Inflasi
Inflasi Aceh Peringkat Lima Besar Nasional, Dipicu Kenaikan Harga
Selain itu, juga hadir Kakanwil Ditjen Bea Cukai Aceh, Dr Safuadi, Kepala Biro Ekonomi Setda Aceh, Amirullah, Kadistanbun Aceh, Cut Huzaimah dan Kadis
Penulis: Herianto | Editor: Ansari Hasyim
Laporan Herianto I Banda Aceh
SERAMBINEWS.COM, BANDA ACEH - Kepala Perwakilan BI Aceh, Achris Sarwani menyatakan, penyumbang angka inflasi Aceh untuk periode Januari-Juli sudah mencapai sebesar 6,97 persen.
Inflasi itu menduduki peringkat lima besar nasional itu yang disumbang oleh tiga kota.
“Penyumbang terbesarnya adalah Kota Banda Aceh mencapai 50 persen, Kota Lhokseumawe 30 persen dan Kota Meulaboh Aceh Barat 20 persen,” ujar Achris Sarwani, dalam acara Rakor Tim Pengendali Inflasi Daerah (TPID) Aceh, di Aula Kantor BI setempat, Selasa (23/8/2022).
Achris Sarwani menyatakan, dalam Rakor TPID kali ini, pihaknya mengundang ketiga TPID tersebut, Kota Banda Aceh, dihadiri langsung oleh Pj Walikotanya, Bakri Siddiq.
• Inflasi Bisa Tembus 8 Persen, Jika Harga Pertalite Naik
Sedangkan dua daerah lainnya diwakili para Asisten dan Kepala Dinas yang menangani inflasi daerah.
Selain itu, juga hadir Kakanwil Ditjen Bea Cukai Aceh, Dr Safuadi, Kepala Biro Ekonomi Setda Aceh, Amirullah, Kadistanbun Aceh, Cut Huzaimah dan Kadis Pangan Aceh, Cut Yusminar, Disperindag Aceh, DKP Aceh dan lainnya.

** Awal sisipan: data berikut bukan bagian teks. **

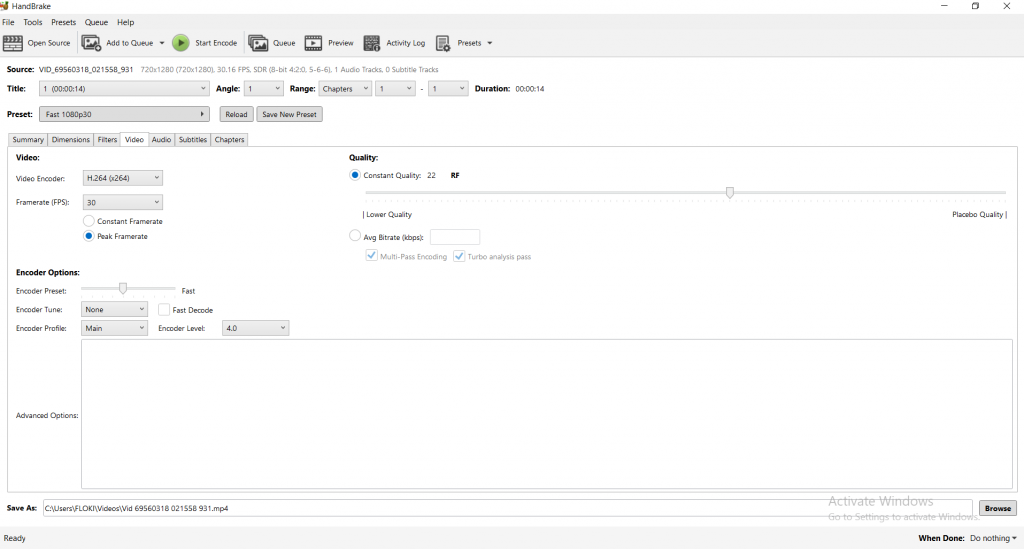Expand the Video Encoder dropdown
1024x549 pixels.
[122, 178]
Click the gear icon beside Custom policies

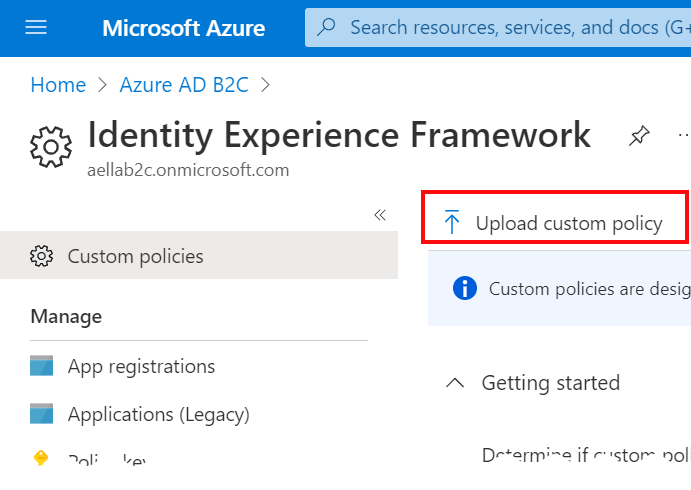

Dia sebutkan ada lima komponen yang memberikan andil angka inflasi Aceh periode Januari-Juli mencapai 6,97 persen, yaitu kenaikan cabai merah yang mencapai harga di Kota Banda Aceh Rp 90.000 – Rp 120.000/Kg, memberikan andil terhadap angka inflasi cukup besar mencapai sebesar 3,83 persen.
Selanjutnya bawang merah 0,98 persen, transportasi udara 0,82 persen, bahan bakar rumah tangga (LPG) 0,48 persen dan cabe hijau 0,34 persen.
• Pj Gubernur Ajak TPID Aceh Kompak Kendalikan Inflasi
Achris Sarwani mengungkapkan, angka inflasi Aceh bisa tinggi, karena angka inflasi pangan di Aceh sudah mencapai 15 persen lebih dan ini perlu diwaspadai TPID Kabupaten/Kota.
Kondisi itu terjadi, disebabkan kenaikan harga pangan di Aceh, di antaranya cabai merah, bawang merah, cabai hijau dan lainnya, sampai akhir bulan lalu belum bisa terkendali.
Wali Kota Banda Aceh, Bakri Siddiq mengatakan, kenapa angka inflasi bahan pangan Kota Banda Aceh bisa tinggi, pertama karena daerah ini bukan merupakan daerah produksi, melainkan konsumsi.
“Harga pangannya sangat dipengarugi oleh pasokan dari luar daerah dan daya beli konsumen. Kalau permintaannya tinggi, pasokannya kurang, otomatis berlaku hukum pasar, harga akan naik,”ujarnya.
Namun begitu, kata Bakri Siddiq, ke depan Pemko Banda Aceh perlu membentuk Badan Usaha Pangan Daerah, yang tugas dan fungsinya menjaga stok komoditi pangan, yang berpengaruh langsung terhadap, kenaikan angka inflasi pangan kota.
Kakanwil Ditjen Bea dan Cukai Aceh Dr Safuadi menyarankan, untuk pengendalian harga pangan yang berpengaruh langsung terhdap angka inflasi daerah, di masing-masing daerah perlu membentuk badan usaha pangan daerah dan gudang kawasan logistik berikat, yang tugas dan fungsinya menyediakan stok pangan pada saat harganya mulai bergerak tinggi, baik dengan cara mengimpor dari luar negeri maupun memasok antara daerah di dalam negeri.